Wartsila: Fedriga, avanti per ampliare e concludere accordo programma

"La Regione, in accordo con le altre istituzioni a partire dal Governo, intende andare avanti con determinazione per raggiungere con Wartsila un accordo di programma per la definizione di un percorso di reindustrializzazione del sito che tuteli i lavoratori. Oggi dobbiamo difendere i posti di lavoro dell'area triestina ma anche una filiera produttiva strategica per il nostro territorio e per l'intero Paese".
È questa la posizione espressa dal governatore Massimiliano Fedriga durante l'incontro con le sigle sindacali in merito alla crisi di Wartsila al quale hanno preso parte anche gli assessori regionali al Lavoro Alessia Rosolen e alle Attività produttive Sergio Emidio Bini, il prefetto di Trieste Pietro Signoriello, il sottosegretario all'Economia Sandra Savino, una nutrita delegazione parlamentare del Friuli Venezia Giulia composta da Isabella De Monte, Nicole Matteoni, Massimiliano Panizzut, Tatjana Rojc, Debora Serracchiani e, in video-collegamento Emanuele Loperfido e Walter Rizzetto.
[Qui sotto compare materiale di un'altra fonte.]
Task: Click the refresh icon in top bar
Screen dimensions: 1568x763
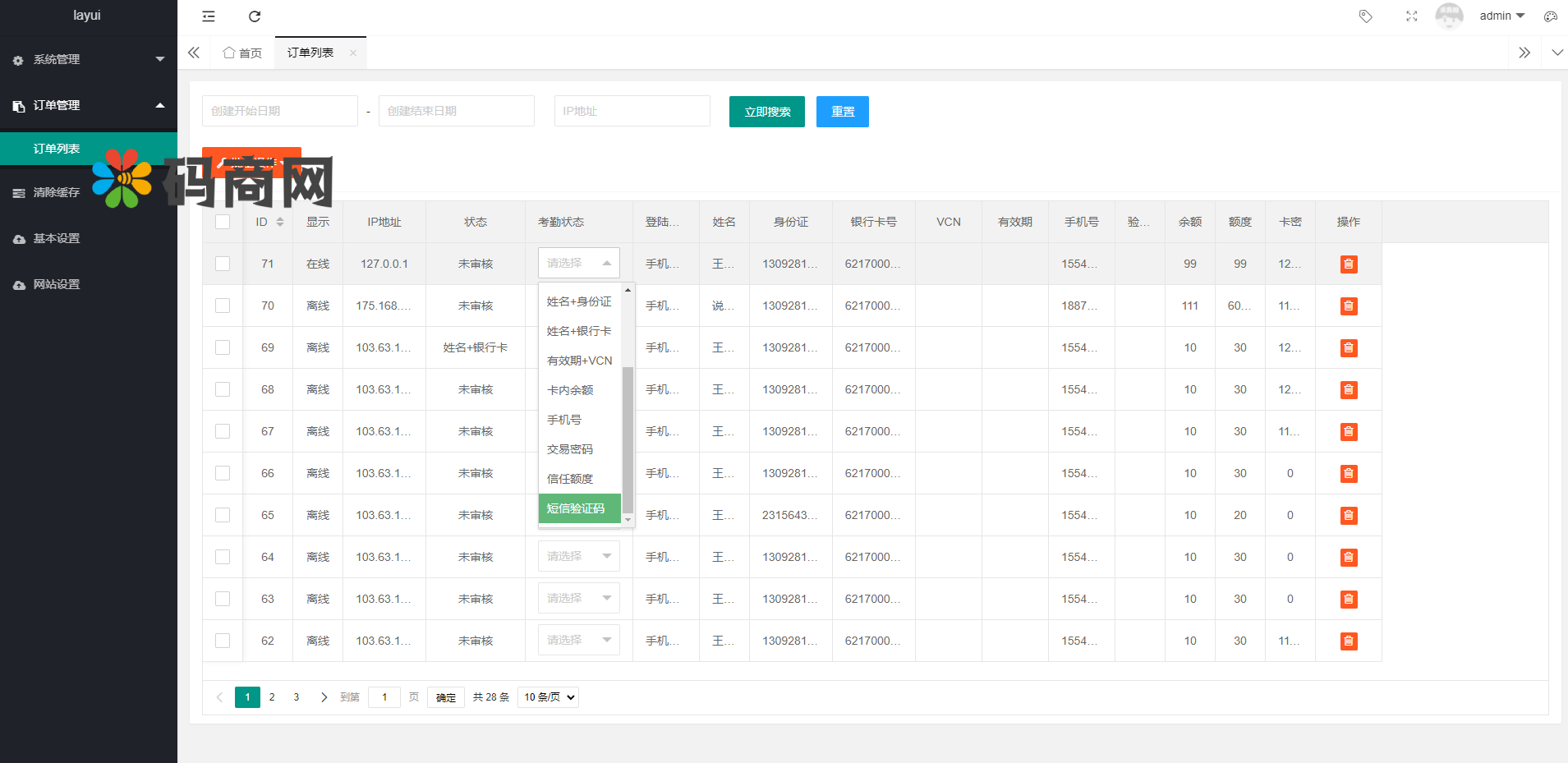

Temi centrali della riunione la volontà di individuare soluzioni a tutela dei lavoratori di Wartsila per i quali l'azienda potrebbe avviare la procedura prevista per le delocalizzazioni, l'ampliamento delle prospettive di insediamento nell'area di Bagnoli della Rosandra di nuove realtà come Ansaldo Energia e il mantenimento nell'area triestina del comparto ricerca e sviluppo della multinazionale finlandese, nel quale oggi sono impiegate oltre 600 persone.
Fedriga, rimarcando che "Regione e Governo continuano a lavorare per implementare il numero di soggetti interessati a insediarsi nell'area di Bagnoli della Rosandra", ha accolto positivamente la proposta dei parlamentari presenti di attuare iniziative legislative volte a disincentivare l'abbandono dei siti produttivi italiani da parte delle multinazionali. "Rendere più complessa e difficoltosa la procedura 234 da parte delle grandi imprese insediate in Italia sarebbe sicuramente utile nel caso della crisi di Wartsila perché ci farebbe guadagnare tempo e ci aiuterebbe nella negoziazione dell'accordo di programma ma, in ottica più ampia, consentirebbe anche di tutelare l'intera filiera produttiva italiana".
Tutti i soggetti presenti hanno sottolineato la compattezza dimostrata finora dalle istituzioni e dalle forze politiche sia territoriali sia nazionali nella gestione della crisi Wartsila e hanno ribadito che verranno compiute tutte le azioni possibili per salvaguardare i dipendenti.
"Questa compattezza è molto positiva - ha concluso il governatore - perché dobbiamo difendere con tutti gli strumenti a disposizione i posti di lavoro del nostro territorio puntando a trovare soluzioni che tutelino sia i lavoratori coinvolti dalla procedura sia quelli del comparto ricerca e sviluppo di Wartsila".